What Is An Ethnicity?

A race is simply a collection of human beings categorized according to common physical or social characteristics in terms of color, race, age, etc., in a given society. The word “race” was first used in reference to classify speakers of a particular language and later to denote political affiliation. In the late 17th century, however, the word began to be used to identify physical characteristics. Today “race” is commonly used to describe a general set of racial groups or “class,” and there are countless reasons for individuals to think and feel that they are part of a race.


There are many ways to define a race. One can look at physical characteristics like hair, eyes, skin, and so on. Others choose to look at genetic differences between relatives to see if these differences are enough to classify the race. Still others look at cultural traits such as language, traditions, and values that are typically associated with a specific race, in order to classify them. With so many different ways to categorize race, it’s only natural for people to come up with differing opinions about what constitutes an actual race.

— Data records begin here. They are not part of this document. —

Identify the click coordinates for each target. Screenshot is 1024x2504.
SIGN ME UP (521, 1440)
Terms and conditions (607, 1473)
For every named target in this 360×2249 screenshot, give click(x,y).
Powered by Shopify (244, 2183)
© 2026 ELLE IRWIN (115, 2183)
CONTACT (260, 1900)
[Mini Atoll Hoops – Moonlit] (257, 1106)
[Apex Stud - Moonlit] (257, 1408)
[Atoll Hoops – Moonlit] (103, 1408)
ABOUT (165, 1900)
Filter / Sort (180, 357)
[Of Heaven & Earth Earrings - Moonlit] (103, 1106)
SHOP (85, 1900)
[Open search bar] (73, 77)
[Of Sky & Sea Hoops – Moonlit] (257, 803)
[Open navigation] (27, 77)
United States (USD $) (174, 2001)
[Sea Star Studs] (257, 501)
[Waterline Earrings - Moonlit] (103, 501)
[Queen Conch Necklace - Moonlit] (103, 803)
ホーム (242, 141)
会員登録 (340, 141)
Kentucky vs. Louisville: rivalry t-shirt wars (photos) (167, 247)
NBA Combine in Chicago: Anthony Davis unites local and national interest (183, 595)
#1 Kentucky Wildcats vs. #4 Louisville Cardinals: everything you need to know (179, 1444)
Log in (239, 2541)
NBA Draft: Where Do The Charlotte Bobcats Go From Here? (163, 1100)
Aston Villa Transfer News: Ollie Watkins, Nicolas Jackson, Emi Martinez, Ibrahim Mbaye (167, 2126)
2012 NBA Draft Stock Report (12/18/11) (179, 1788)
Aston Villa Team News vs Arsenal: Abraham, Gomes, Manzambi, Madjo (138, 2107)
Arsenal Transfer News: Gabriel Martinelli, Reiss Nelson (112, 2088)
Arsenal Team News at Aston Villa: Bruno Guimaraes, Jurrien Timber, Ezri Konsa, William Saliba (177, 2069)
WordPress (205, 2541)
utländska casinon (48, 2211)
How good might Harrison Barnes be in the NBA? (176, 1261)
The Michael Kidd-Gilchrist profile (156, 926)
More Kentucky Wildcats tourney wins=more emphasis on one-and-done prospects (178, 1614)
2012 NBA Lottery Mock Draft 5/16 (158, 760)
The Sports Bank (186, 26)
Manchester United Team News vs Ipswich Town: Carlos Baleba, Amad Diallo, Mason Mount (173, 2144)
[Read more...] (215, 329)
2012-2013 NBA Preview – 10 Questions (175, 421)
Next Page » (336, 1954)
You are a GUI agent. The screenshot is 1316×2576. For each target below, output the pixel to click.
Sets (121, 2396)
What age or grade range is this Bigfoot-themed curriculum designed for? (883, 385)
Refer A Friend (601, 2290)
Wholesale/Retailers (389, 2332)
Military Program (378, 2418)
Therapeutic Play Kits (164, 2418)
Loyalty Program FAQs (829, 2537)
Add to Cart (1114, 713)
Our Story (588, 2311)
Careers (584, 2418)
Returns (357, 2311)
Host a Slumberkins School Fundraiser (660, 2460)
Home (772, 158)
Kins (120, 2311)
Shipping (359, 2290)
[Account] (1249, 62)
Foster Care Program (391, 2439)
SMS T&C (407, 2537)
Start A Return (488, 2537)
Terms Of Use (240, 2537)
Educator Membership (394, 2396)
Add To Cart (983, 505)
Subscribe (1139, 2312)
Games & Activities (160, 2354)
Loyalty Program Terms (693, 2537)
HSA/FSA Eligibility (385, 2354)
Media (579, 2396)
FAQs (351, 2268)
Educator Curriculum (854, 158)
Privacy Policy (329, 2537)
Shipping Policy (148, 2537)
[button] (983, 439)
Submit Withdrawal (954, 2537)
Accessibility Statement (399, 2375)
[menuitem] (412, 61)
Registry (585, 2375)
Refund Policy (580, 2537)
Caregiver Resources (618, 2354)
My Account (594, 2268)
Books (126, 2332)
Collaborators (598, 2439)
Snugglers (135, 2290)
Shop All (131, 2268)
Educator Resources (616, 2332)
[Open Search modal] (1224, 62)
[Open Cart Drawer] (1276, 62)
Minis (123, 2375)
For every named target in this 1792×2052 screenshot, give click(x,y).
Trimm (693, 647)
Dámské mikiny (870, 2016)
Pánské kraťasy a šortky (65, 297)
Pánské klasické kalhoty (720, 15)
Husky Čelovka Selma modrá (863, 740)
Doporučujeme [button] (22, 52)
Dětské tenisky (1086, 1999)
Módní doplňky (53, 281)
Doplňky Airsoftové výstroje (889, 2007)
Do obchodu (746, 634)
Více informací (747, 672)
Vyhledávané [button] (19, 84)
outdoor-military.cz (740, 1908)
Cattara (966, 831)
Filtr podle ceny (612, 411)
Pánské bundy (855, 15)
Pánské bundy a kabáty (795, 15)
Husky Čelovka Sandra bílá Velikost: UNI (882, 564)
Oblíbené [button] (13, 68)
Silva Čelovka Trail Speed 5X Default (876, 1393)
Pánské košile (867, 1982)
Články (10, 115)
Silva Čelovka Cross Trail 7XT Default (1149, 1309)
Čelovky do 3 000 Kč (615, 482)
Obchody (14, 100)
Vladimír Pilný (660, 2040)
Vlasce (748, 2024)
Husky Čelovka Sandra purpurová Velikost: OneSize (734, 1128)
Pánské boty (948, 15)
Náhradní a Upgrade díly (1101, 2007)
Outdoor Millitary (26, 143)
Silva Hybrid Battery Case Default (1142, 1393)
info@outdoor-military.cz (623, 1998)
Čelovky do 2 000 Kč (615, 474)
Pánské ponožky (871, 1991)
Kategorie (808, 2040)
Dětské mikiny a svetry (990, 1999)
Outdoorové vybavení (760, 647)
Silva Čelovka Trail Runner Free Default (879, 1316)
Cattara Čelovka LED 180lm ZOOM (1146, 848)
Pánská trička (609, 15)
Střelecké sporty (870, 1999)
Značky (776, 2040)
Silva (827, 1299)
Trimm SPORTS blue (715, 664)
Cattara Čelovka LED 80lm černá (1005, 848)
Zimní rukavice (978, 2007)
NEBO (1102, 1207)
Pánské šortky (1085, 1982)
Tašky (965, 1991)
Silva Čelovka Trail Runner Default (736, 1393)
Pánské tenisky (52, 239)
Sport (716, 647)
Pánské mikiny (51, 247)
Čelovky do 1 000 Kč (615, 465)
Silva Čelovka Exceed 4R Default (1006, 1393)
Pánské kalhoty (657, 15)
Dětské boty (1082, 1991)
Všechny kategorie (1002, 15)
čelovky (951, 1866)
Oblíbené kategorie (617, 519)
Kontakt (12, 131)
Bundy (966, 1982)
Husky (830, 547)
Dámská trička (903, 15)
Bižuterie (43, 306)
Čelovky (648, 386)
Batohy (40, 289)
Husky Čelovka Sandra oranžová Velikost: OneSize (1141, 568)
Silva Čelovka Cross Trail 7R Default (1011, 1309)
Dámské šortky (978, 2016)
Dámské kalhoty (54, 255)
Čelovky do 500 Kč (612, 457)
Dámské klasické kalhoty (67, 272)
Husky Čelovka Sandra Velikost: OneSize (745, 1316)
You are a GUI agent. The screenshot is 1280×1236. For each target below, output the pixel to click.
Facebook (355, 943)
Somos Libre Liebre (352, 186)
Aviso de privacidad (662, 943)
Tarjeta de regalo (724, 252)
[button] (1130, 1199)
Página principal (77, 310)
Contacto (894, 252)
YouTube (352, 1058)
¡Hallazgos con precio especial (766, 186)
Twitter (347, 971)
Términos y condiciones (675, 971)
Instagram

One problem with coming up with an accurate definition is the fact that we are all different when it comes to genetics. While there are similarities between one another, such as sharing a common mother, father, and even a similar gene pool, there are huge genetic differences between individuals. For example, humans are structurally identical when it comes to the arrangement of chromosomes in all cells, but the variations between cells within a race are vastly different. It is because of this that differentiating genetic differences between human populations have led to the creation of numerous racial categories, such as “European” and “rican-American,” “Asian” and “American Indian,” Hispanic” and ” Latino.”

The problems with defining race can also be seen in how the U.S. Census Bureau has defined a certain group to include all people who fall within a specified group. This means that if a white American decides to associate themselves with a racial category, they must do so according to the definition that the U.S. Census Bureau has given them. If the criteria used by the U.S. Census Bureau were more flexible, there would be room for individuals who self-identify as belonging to many ethnic groups originating from various countries. The problem with modern race categories is that they are often used to demarcate and categorize, rather than to identify.

As described above, ethnicity is a biological category, meaning that the DNA of an individual exists in one gene and carries that information forward through the generations. However, there is still another genetic category that describes how that DNA is expressed in the body. This genetic distinction is referred to as biological race. By identifying one’s own biological race, it is possible to distinguish one’s physical appearance from other individuals of that same race, even though they may have the same genetic makeup. For example, some non Hispanics and some Asians are strictly genetic Caucasians, while others fall into the black category of ancestry.

Biological races can also be compared to cultural expressions. A Chinese daughter born in America will carry her mother’s genetic background, which is American in origin, but she will also carry with her an additional set of genes that are related to Chinese culture. When she married an Asian man, those additional genes become part of her physical traits, which are now Chinese. Her ethnicity is not the same as her cultural expression, just like her mother being American, just as John’s father being Jewish is not the same as his nationality of origin.